====== Given records ======

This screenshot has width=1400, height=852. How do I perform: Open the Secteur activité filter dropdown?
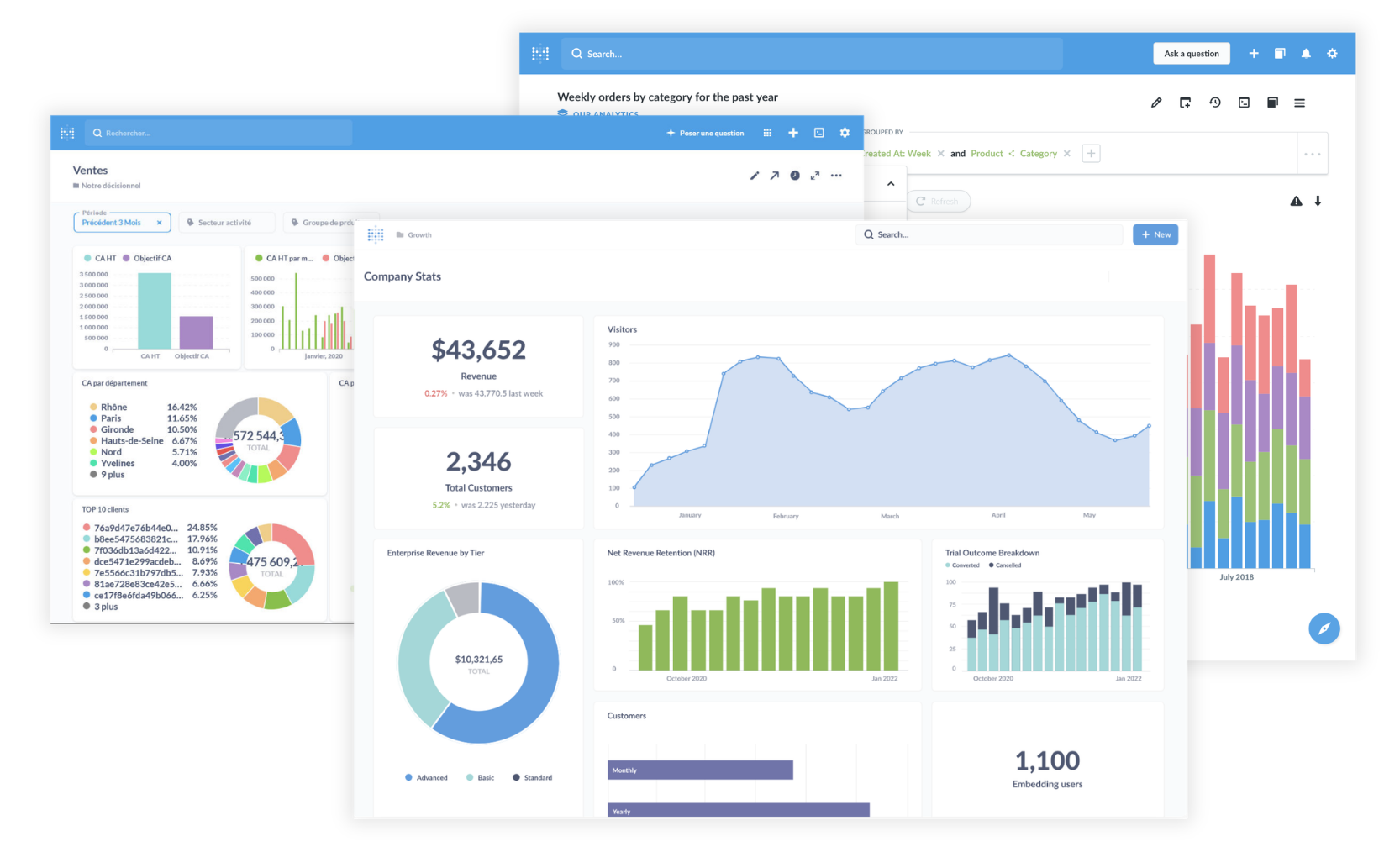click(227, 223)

======
====== Given records ======

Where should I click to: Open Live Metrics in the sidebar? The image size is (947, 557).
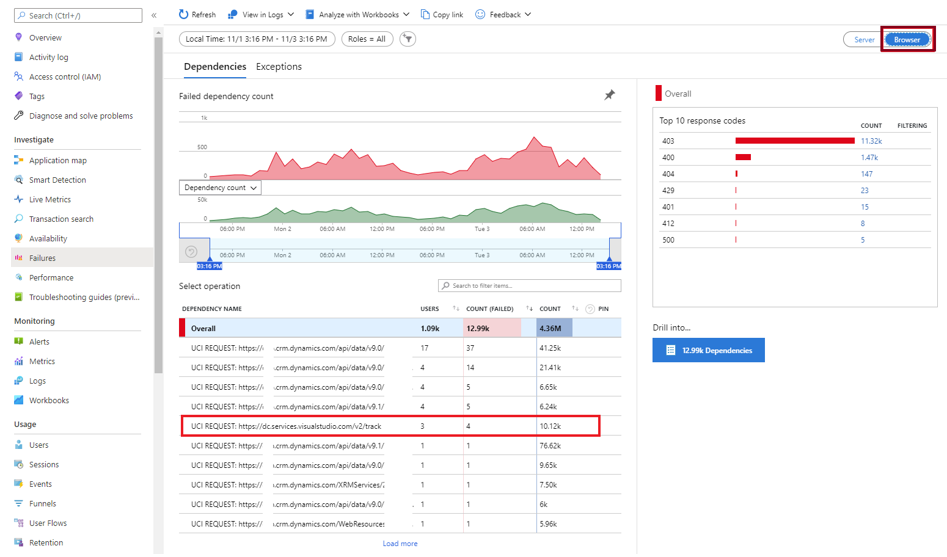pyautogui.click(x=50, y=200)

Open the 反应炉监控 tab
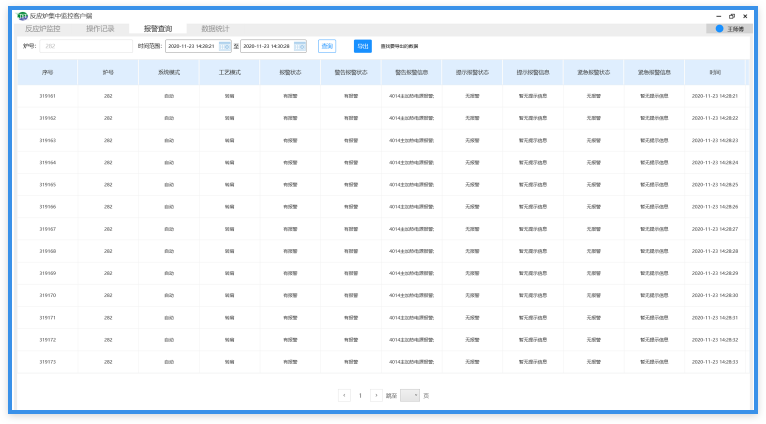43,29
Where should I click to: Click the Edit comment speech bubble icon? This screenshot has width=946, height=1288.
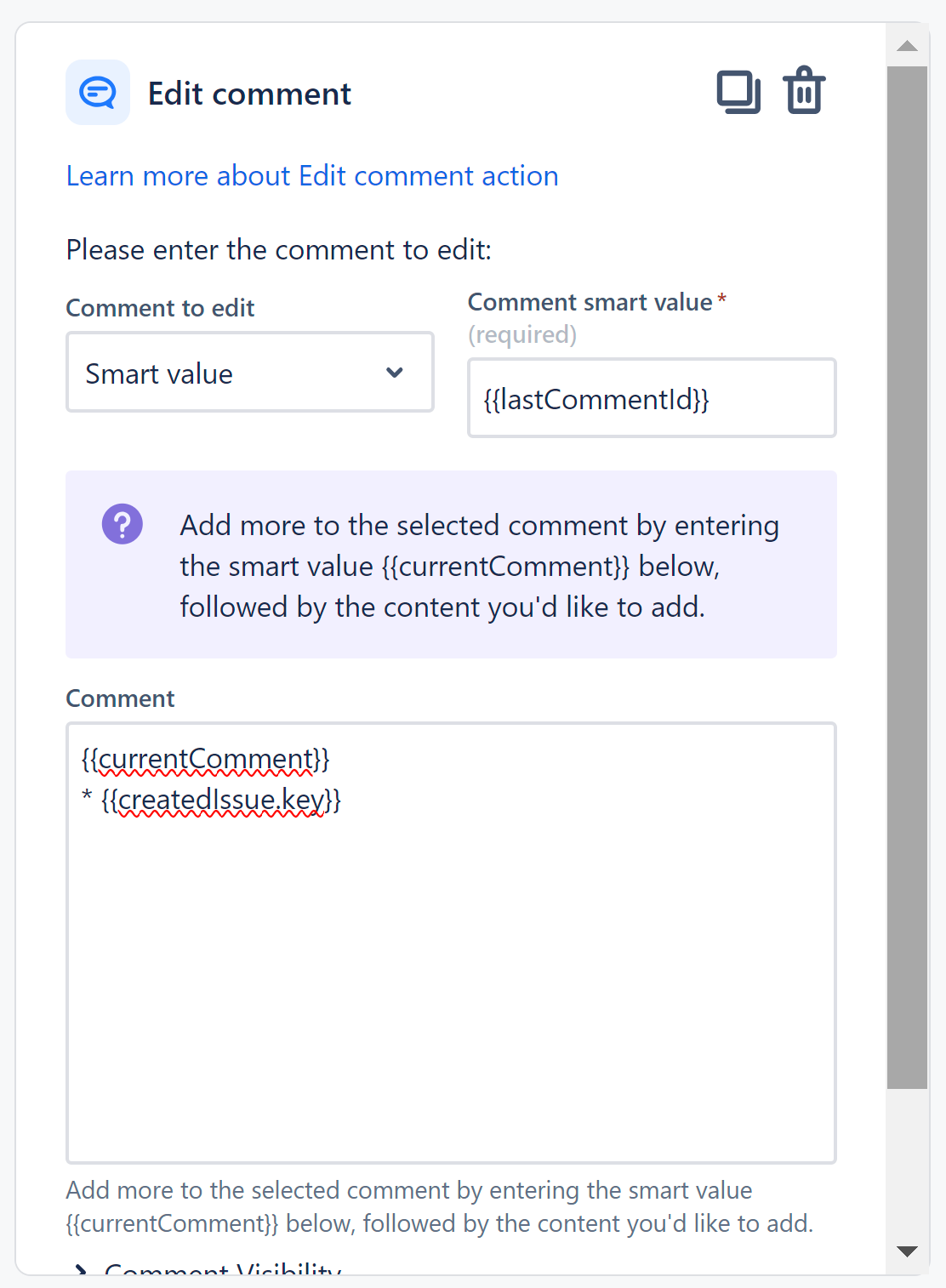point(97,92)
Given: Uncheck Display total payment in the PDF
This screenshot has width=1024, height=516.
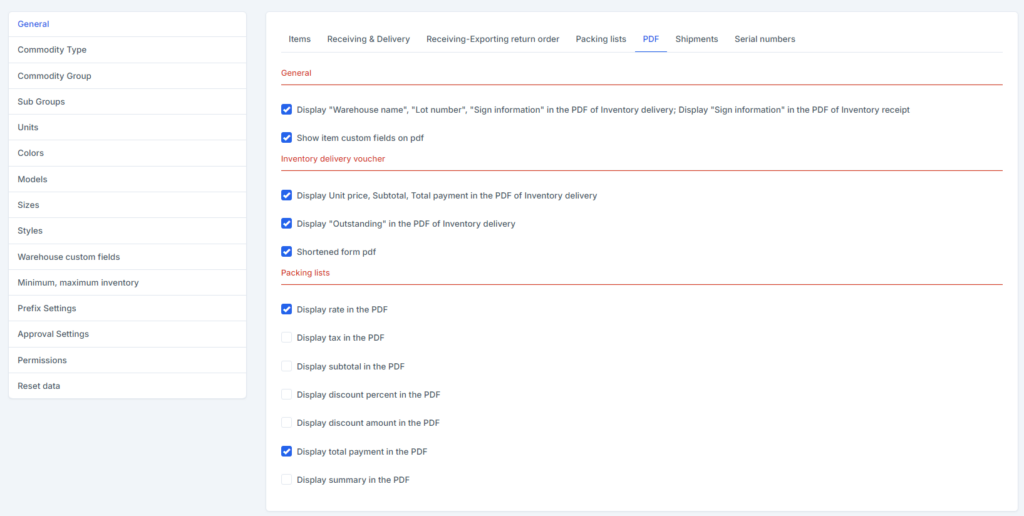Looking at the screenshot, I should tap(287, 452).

======

Assigned task — The answer is the lines above from the one with "Open the 反应炉监控 tab" to the one with "Given: Uncheck Display", set down exactly, with no pictures.

Answer section —
Open the 反应炉监控 tab
43,29
Where should I click to: Click the Edit comment speech bubble icon? This screenshot has width=946, height=1288.
point(97,92)
Given: Uncheck Display total payment in the PDF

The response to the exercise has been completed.